It's also leagues better than the Evora's gear change. Such a pity, this, because the Evora is a properly fast car. In one direction while figuring this very car for our road test, nearly full of fuel and with two occupants on board, I returned a 4.36sec one-way 0-60mph sprint. Traction, engine response and power aren't the problem. The problem is that damned gearbox. We're confident future Lotuses will get a twin-clutch unit but, for now, the Toyota manual is at the limit of what it can do, and it's just not up to scratch for a $75,000 car.
This particular Cayman R was fitted with Porsche's carbon-ceramic brakes, which may be a $8,150 option but are superb. They're accompanied by brake pedal feel that's firm, but pleasingly so if you're leaning on them heavily and ripping through downshifts.
The Lotus's steel discs resist fade admirably, too, but there's some slop at the top of the pedal's travel, an issue if you're braking gently.
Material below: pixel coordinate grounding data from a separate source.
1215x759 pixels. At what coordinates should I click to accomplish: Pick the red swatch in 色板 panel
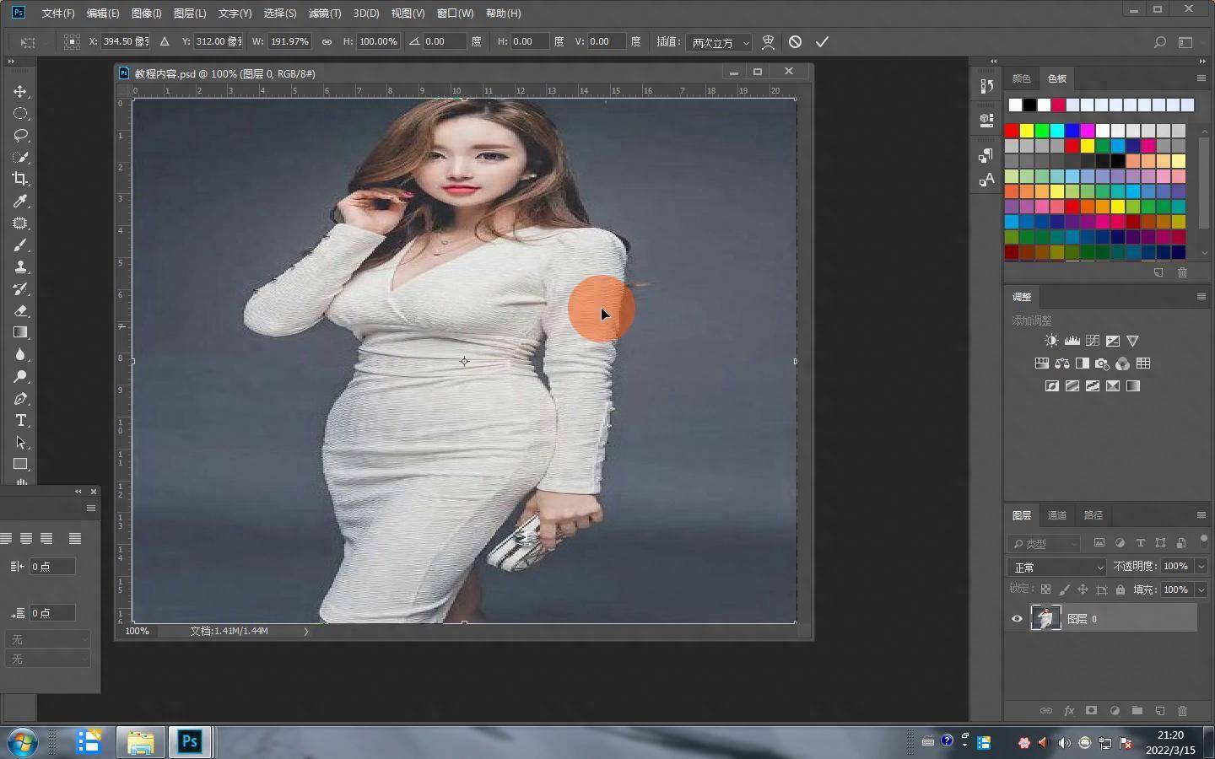coord(1012,131)
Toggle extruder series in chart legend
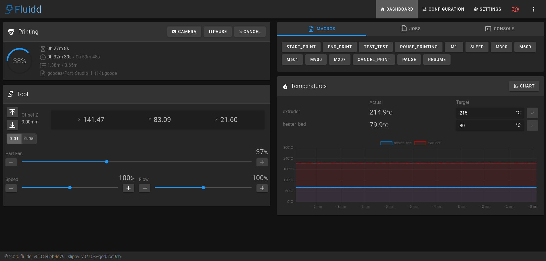 [x=427, y=143]
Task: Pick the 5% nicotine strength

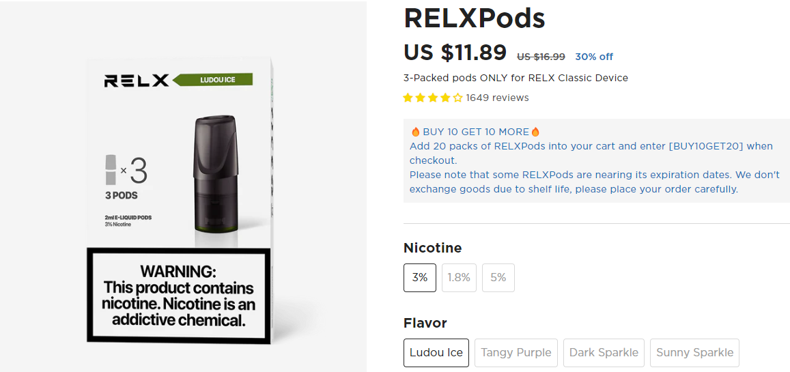Action: point(498,278)
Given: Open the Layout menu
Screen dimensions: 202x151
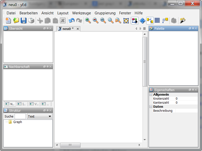Looking at the screenshot, I should pyautogui.click(x=63, y=13).
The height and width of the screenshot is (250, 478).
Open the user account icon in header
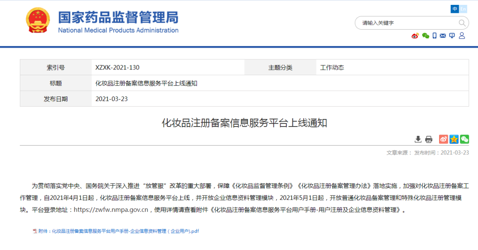462,36

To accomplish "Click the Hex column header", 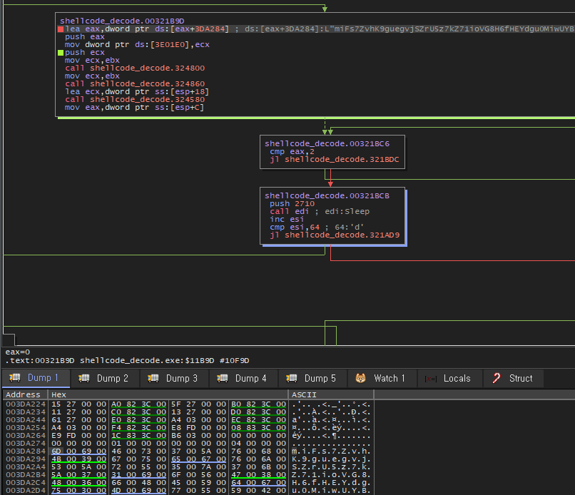I will 58,394.
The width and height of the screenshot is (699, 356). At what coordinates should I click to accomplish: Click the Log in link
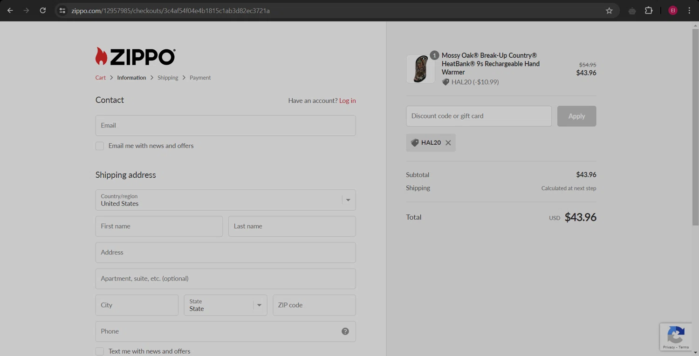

Under harder braking and downshifting they're fine, as is throttle response (albeit slower than the Porsche's), then it's just that gearshift again. By the time we arrive at the test track, it's the Porsche occupants who are more satisfied (albeit hotter and more bored, perhaps).
It's never that easy, though, to dismiss the magic that Lotus can work with a chassis. All right, trying it on the company's home turf may seem an advantage, but it works wherever we've driven it. Our road tester and astute car-picker Vicky Parrott asked, just as we headed out onto the dry handling circuit: “Would you really have one over a Cayman, though?” “Nah,” we thought, making our way out on track. “Yes,” we reckoned, on the way back in, having stayed out way beyond our allotted time slot.
It's that good, the Evora S's chassis. The way it rides would shame plenty of executive cars. And on these roads it's just sublime. It's not a hilly place, but there are dips, crests and awkward cambers aplenty and the Evora S is utterly unfazed by them.
The key to its brilliance, for me, is the way it retains its composure and your intended cornering line even when several different things are asked of it at the same time. Brake for a corner, start to turn in while the front is loaded with braking forces and then introduce an off-camber or a pothole, and where most cars jar through the steering or need correcting, the Lotus just does what you originally wanted it to, without corruption to its steering. Its body is immaculately controlled and the steering is the best system on the market today at filtering out the bad bits while retaining solid road feel.
There are few cars that could compete with the Lotus. Not just here, but anywhere. We're accustomed to Porsches – especially the more sporting ones – being harder-riding than Lotuses, of course, but the Cayman R has a pretty deft chassis setup of its own. It rides lower than a Cayman S by 22mm and has firmer springs and dampers, while a new aero pack also gives it greater negative lift than other Caymans.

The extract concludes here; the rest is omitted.